--- THE INPUT Enclosed Below ---
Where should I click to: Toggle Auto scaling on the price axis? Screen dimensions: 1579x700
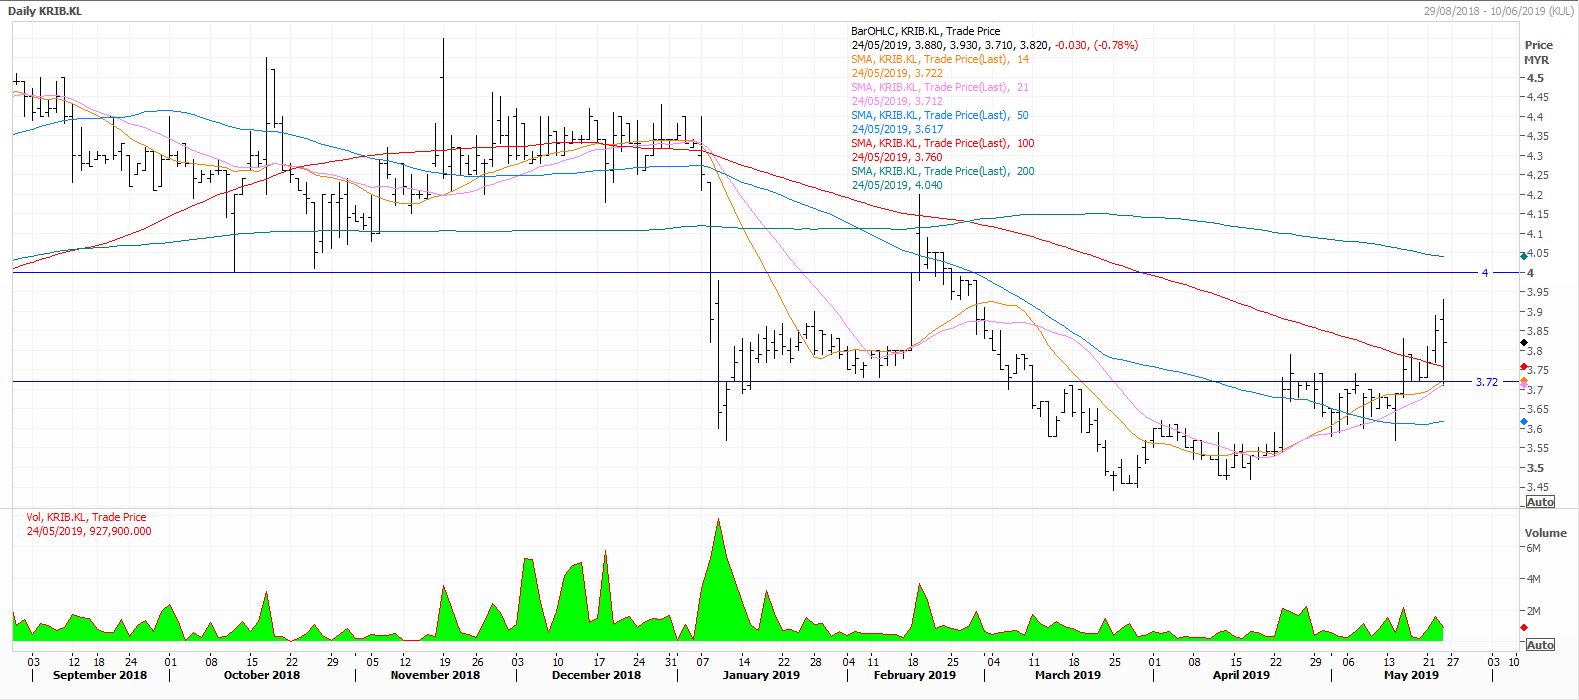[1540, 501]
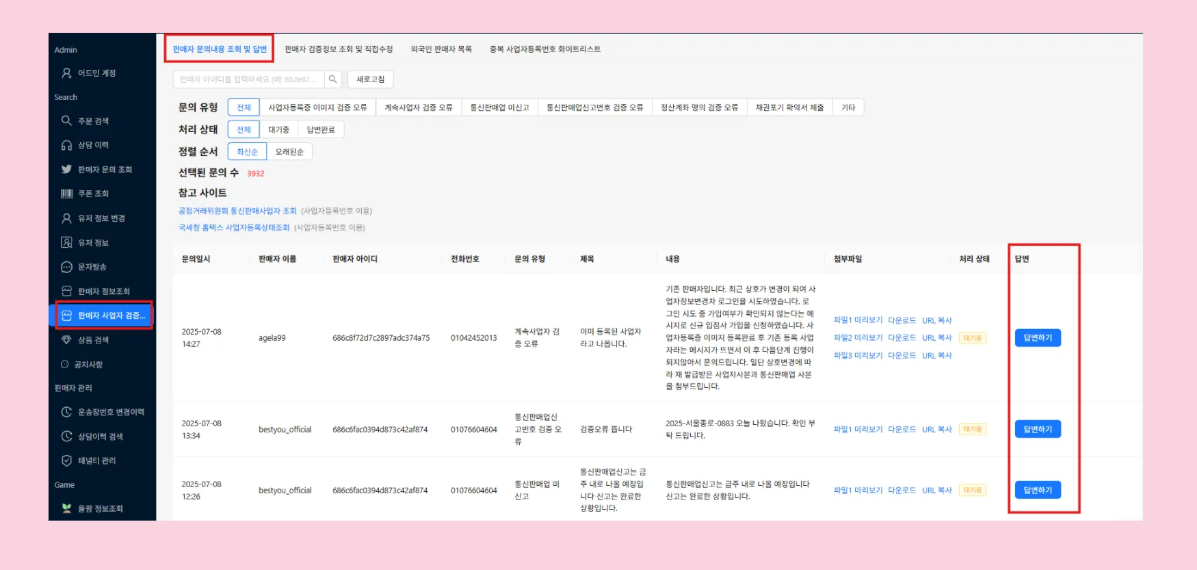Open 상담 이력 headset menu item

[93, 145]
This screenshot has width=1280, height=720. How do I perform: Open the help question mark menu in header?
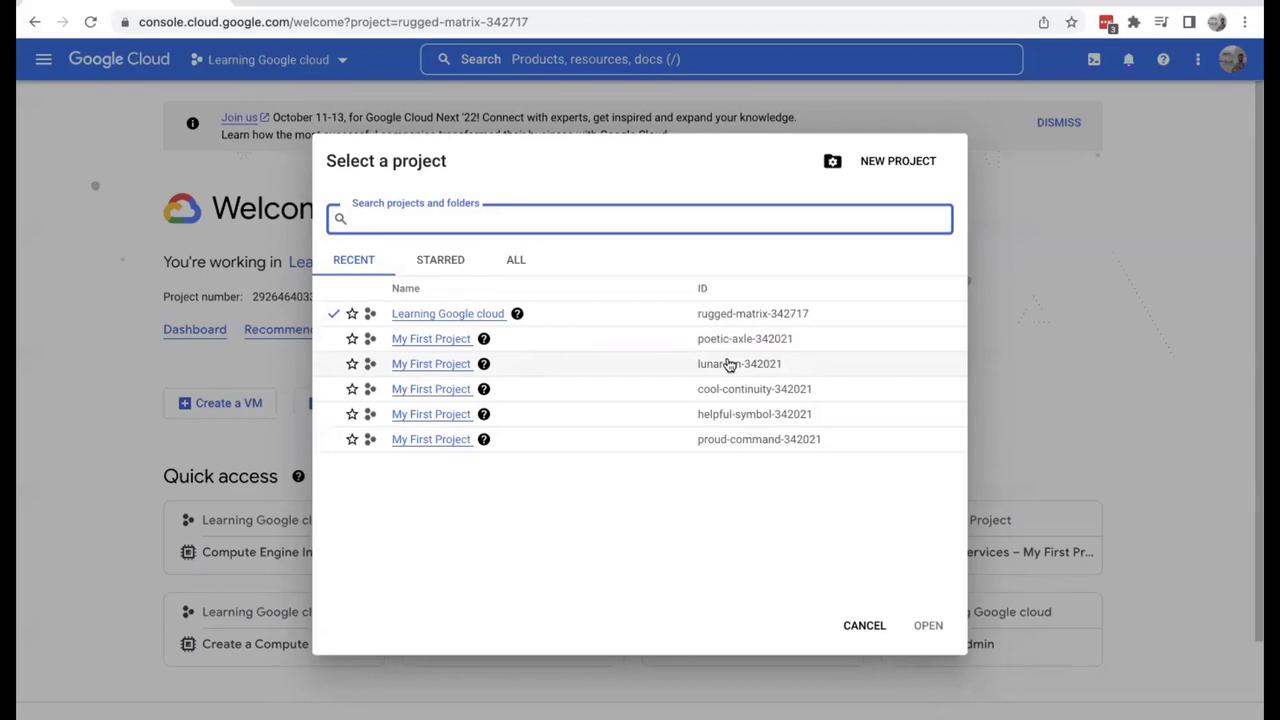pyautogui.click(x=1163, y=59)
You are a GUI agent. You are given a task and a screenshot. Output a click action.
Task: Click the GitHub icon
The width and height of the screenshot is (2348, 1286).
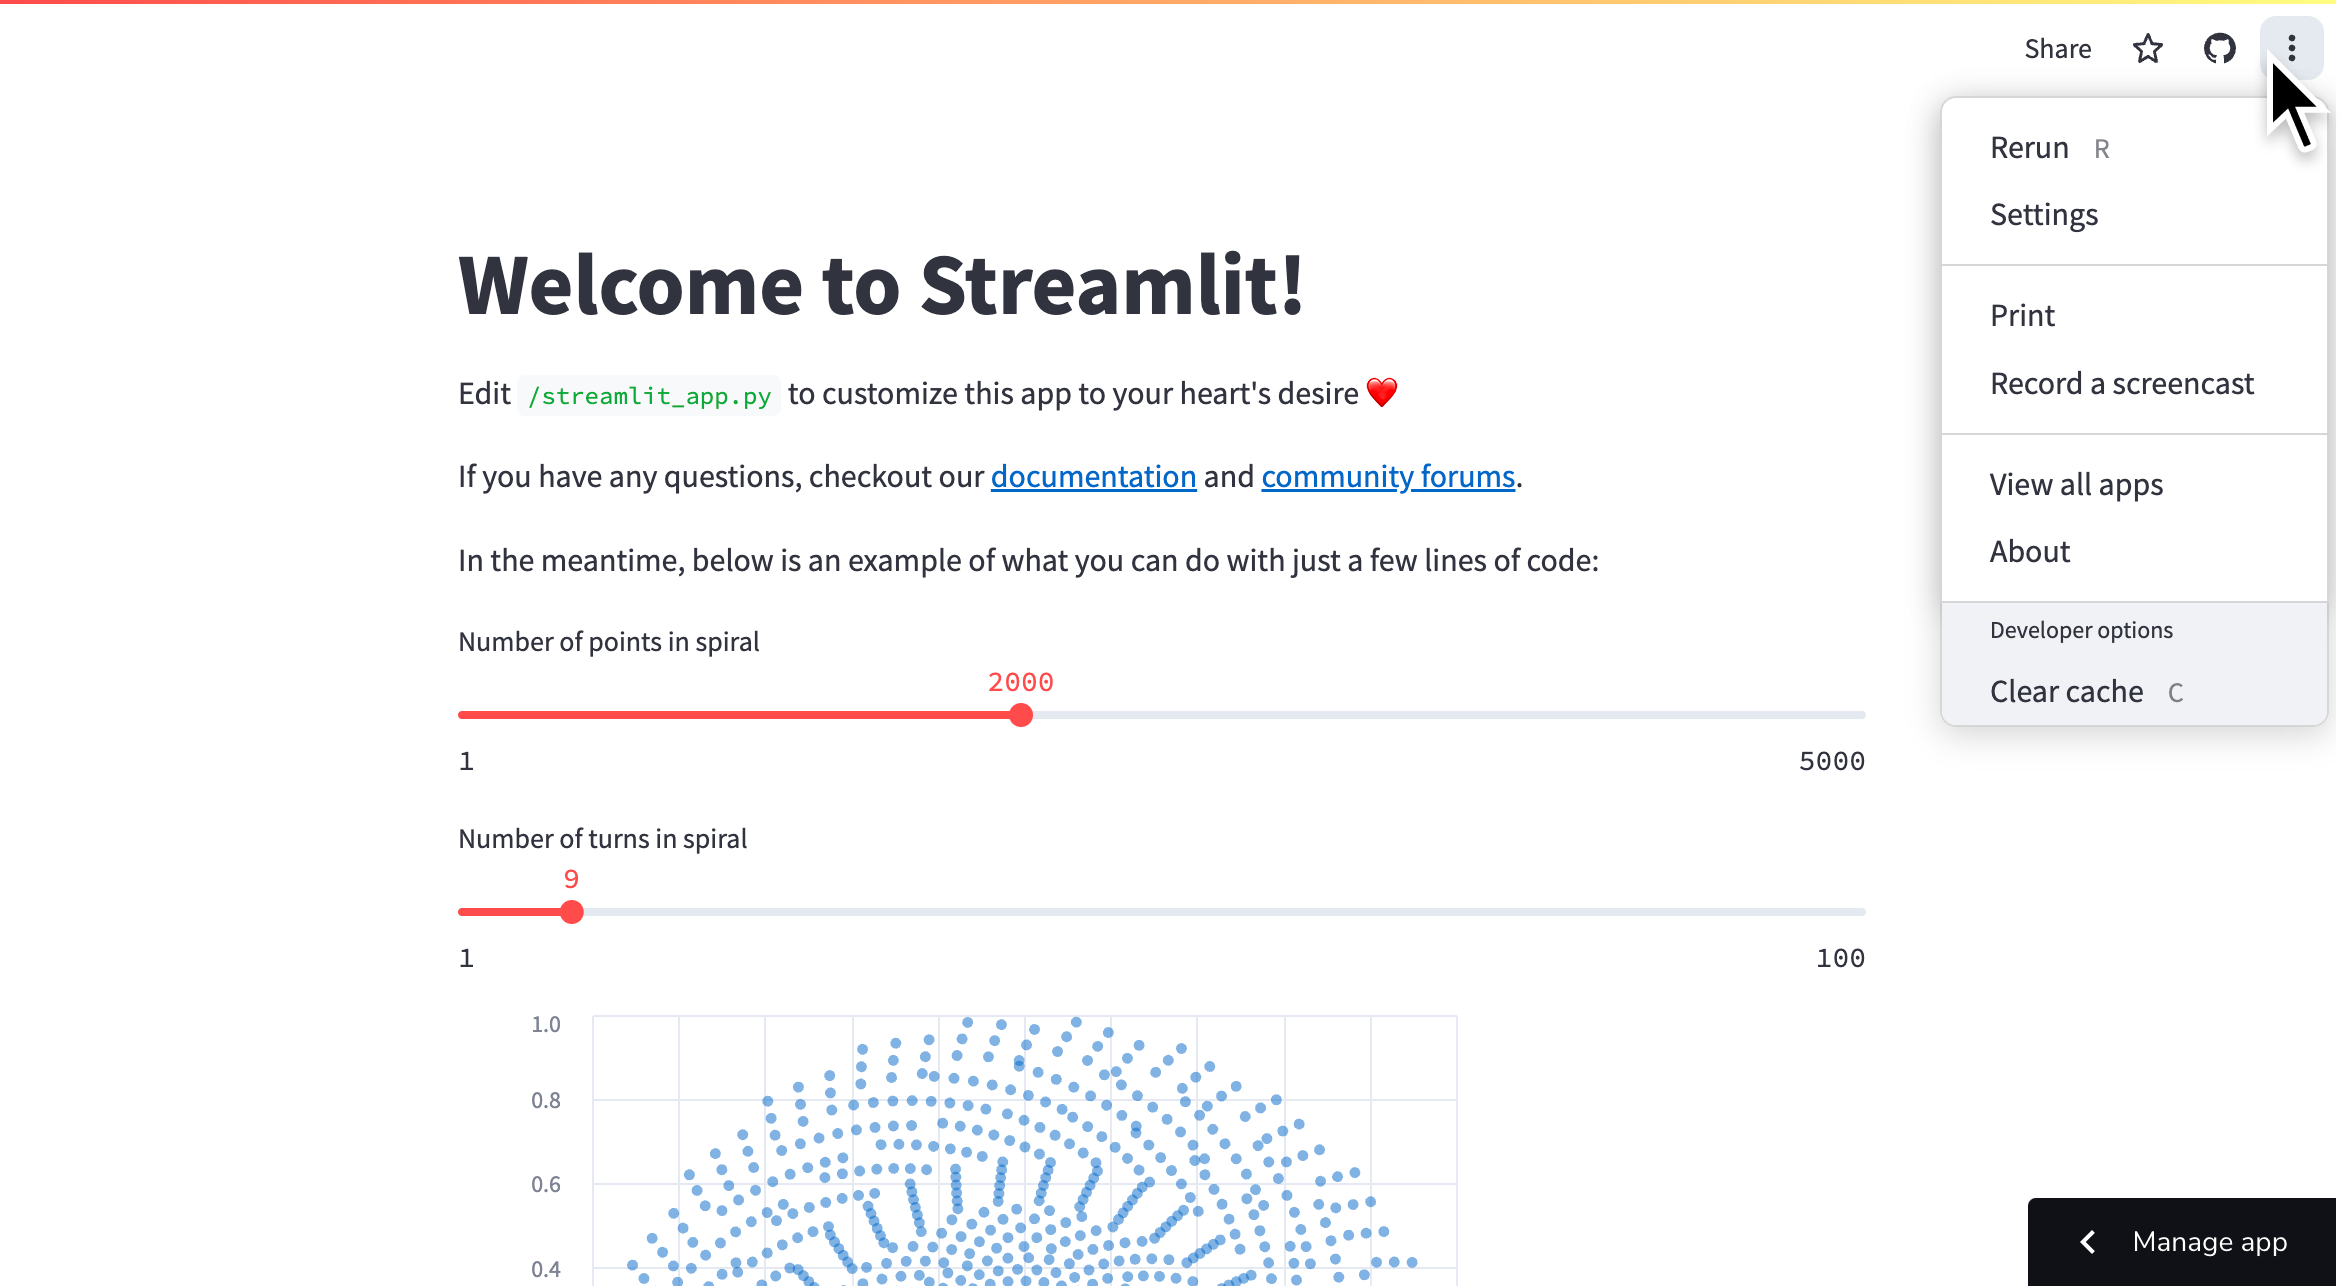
--- End of Enclosed THE INPUT ---
TASK BRIEF> Once the pictures are set aside, output all of the data above verbatim.

ANSWER SPACE>
Where should I click to: Toggle Auto scaling on the price axis? Screen dimensions: 1579x700
[1540, 501]
Open 상담 이력 headset menu item

[93, 145]
This screenshot has width=1280, height=720. How do I perform: Open the help question mark menu in header?
pyautogui.click(x=1163, y=59)
You are a GUI agent. You are given a task and a screenshot. Output a click action.
Task: Click the GitHub icon
The width and height of the screenshot is (2348, 1286).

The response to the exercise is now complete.